(Record excerpts begins)

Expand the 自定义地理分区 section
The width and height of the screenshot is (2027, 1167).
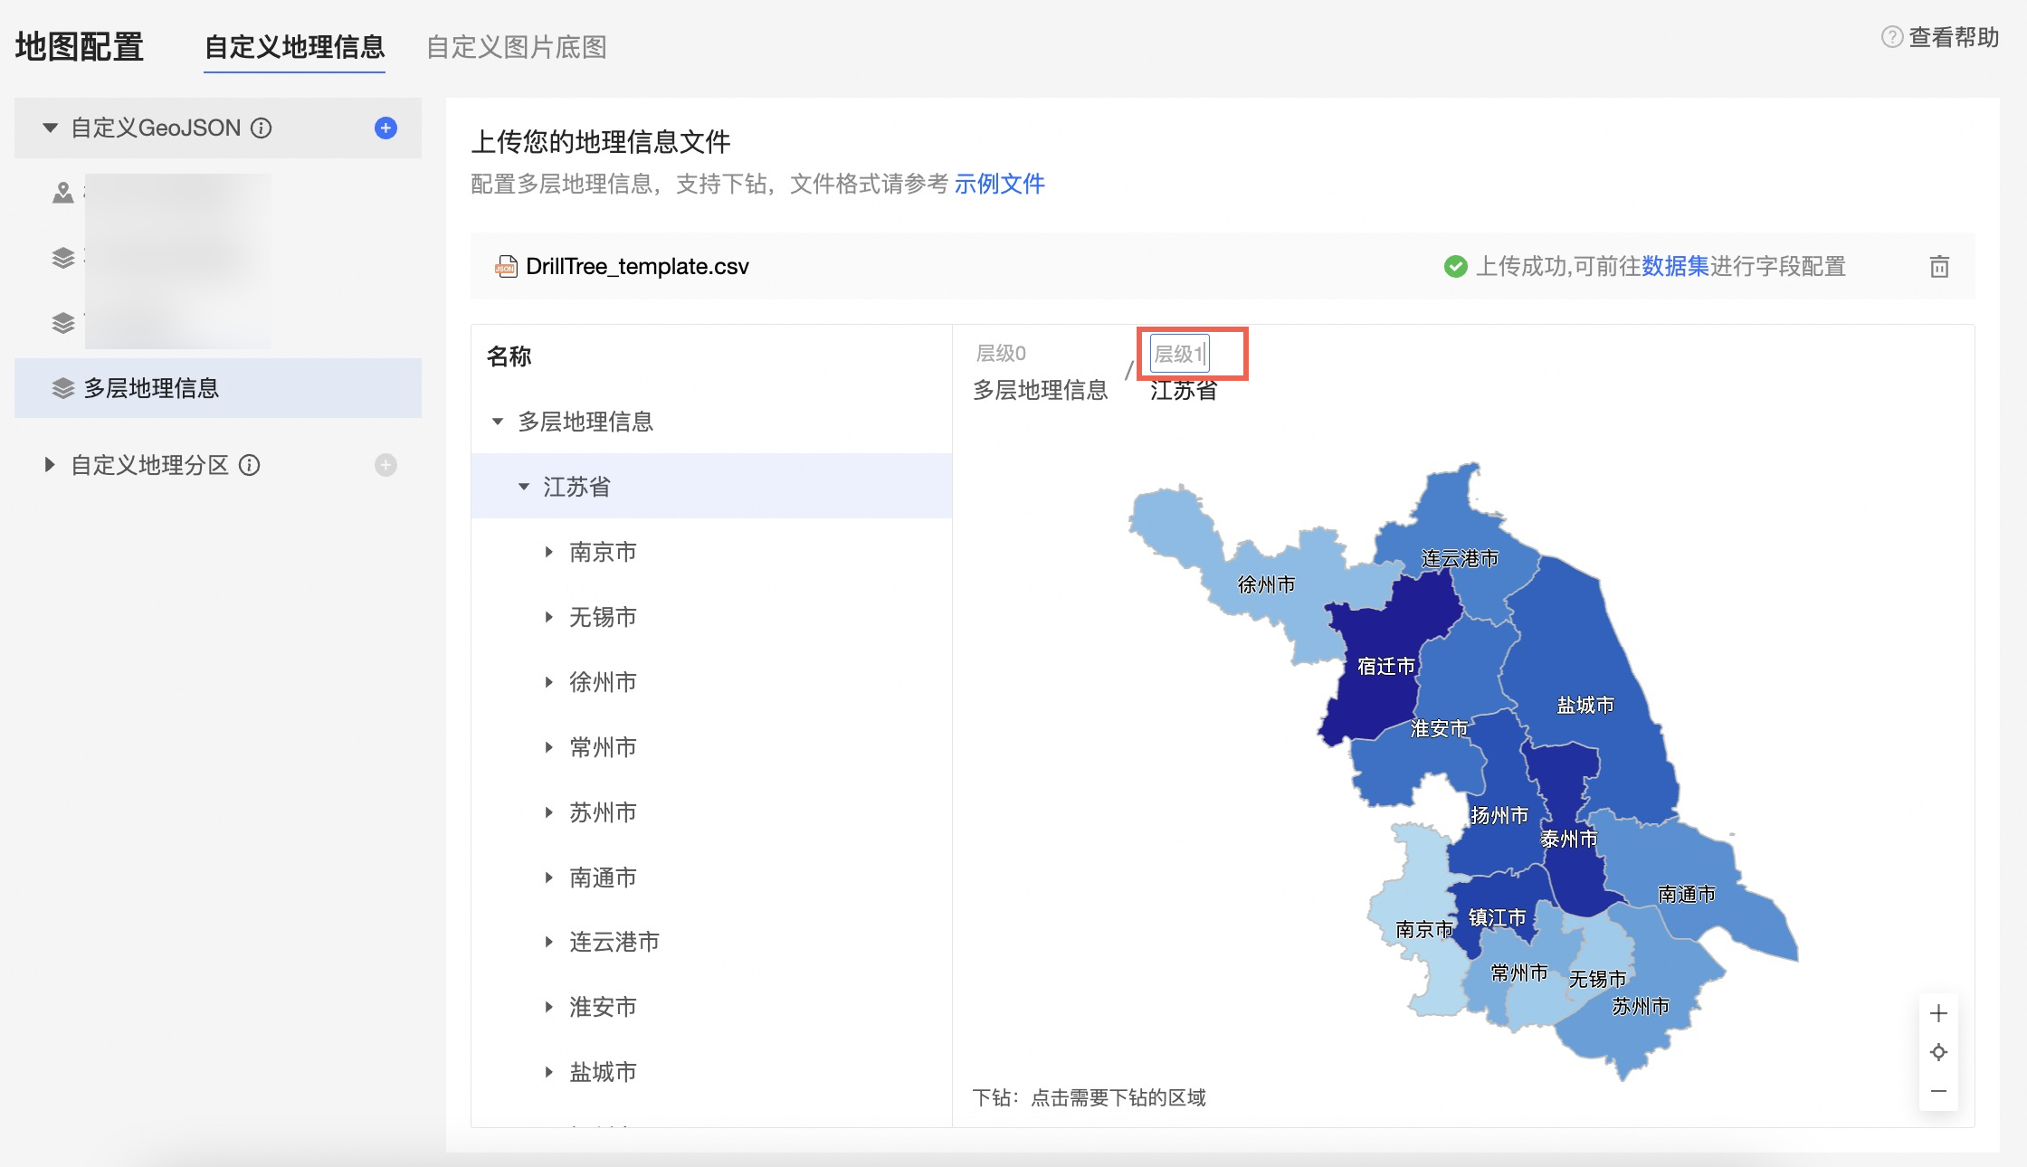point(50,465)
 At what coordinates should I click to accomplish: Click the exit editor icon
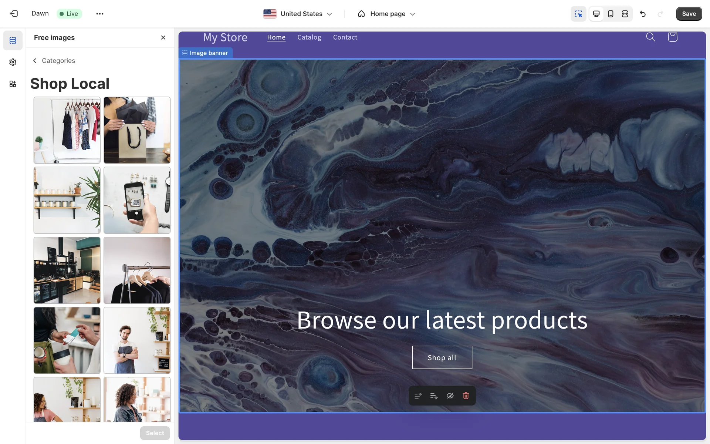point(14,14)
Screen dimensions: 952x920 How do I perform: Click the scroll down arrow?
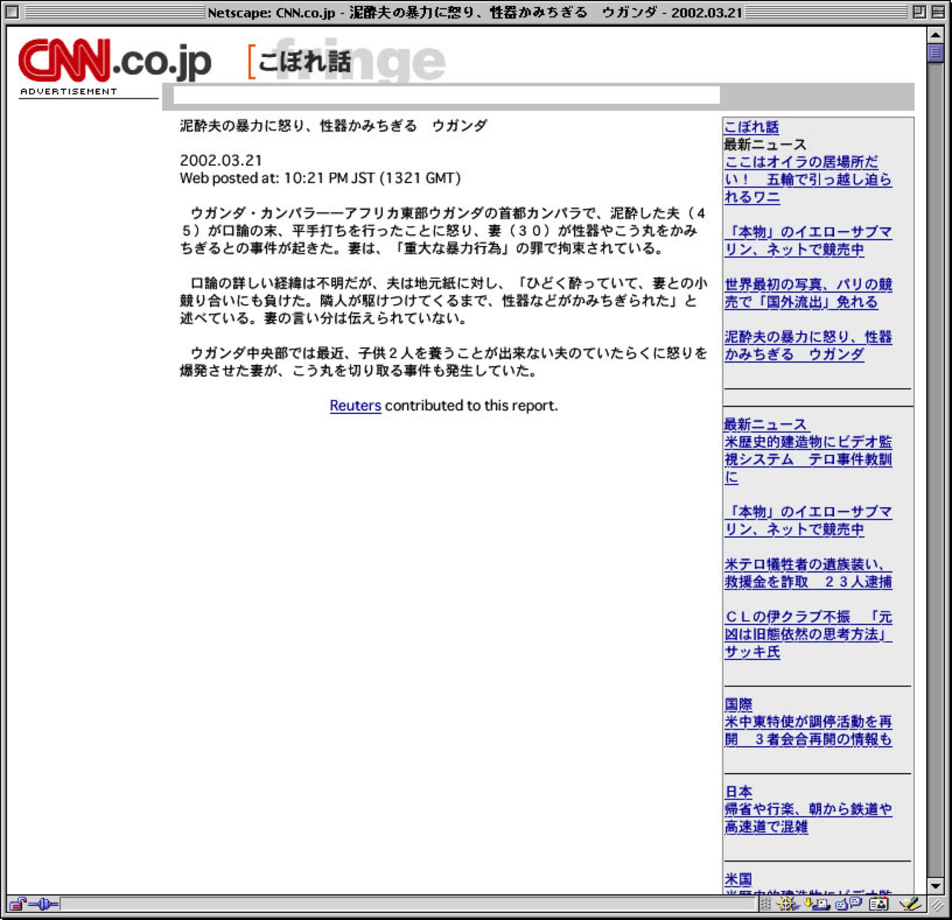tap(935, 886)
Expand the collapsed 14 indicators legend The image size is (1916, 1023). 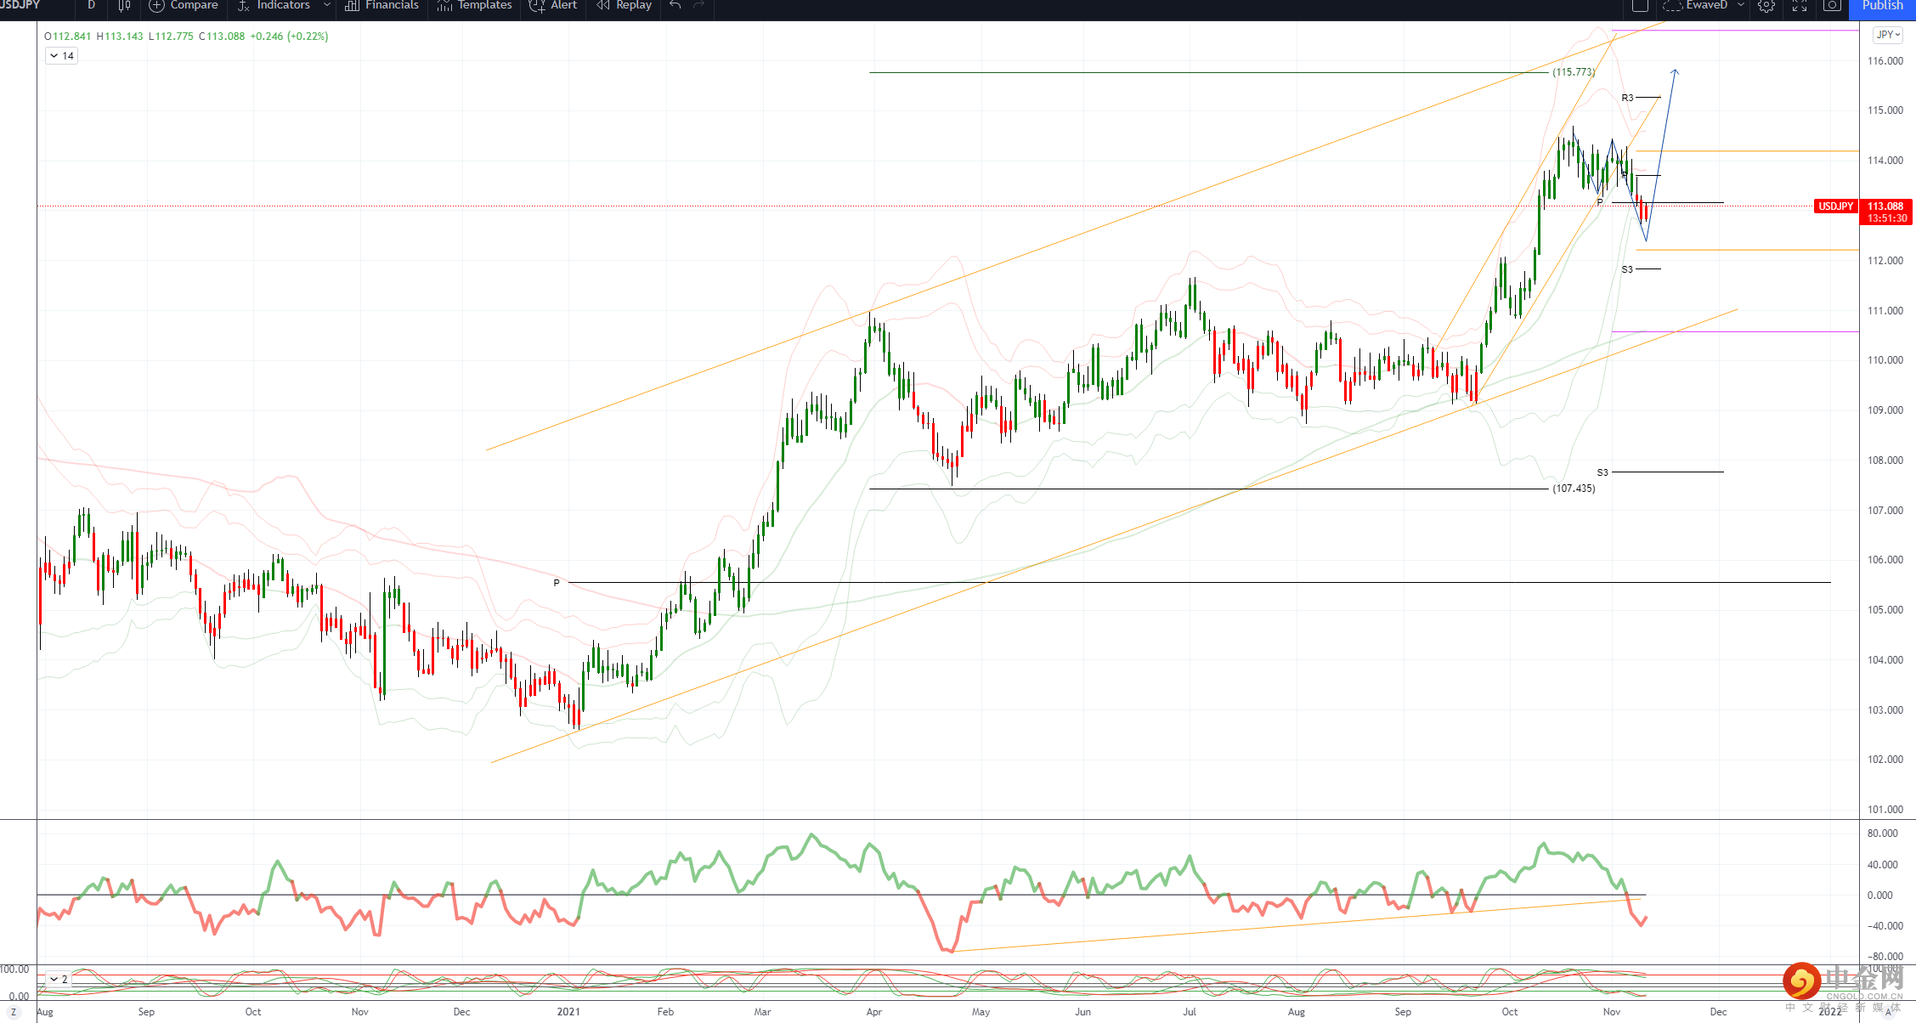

(Record excerpts ends)

[Activity]: Retype exactly, and only, the lines from the one containing "Screen dimensions: 952x920" through the end of the material, leaving aside every picture.

[Solution for this task]:
Screen dimensions: 952x920 How do I perform: Click the scroll down arrow?
tap(935, 886)
Expand the collapsed 14 indicators legend The image size is (1916, 1023). 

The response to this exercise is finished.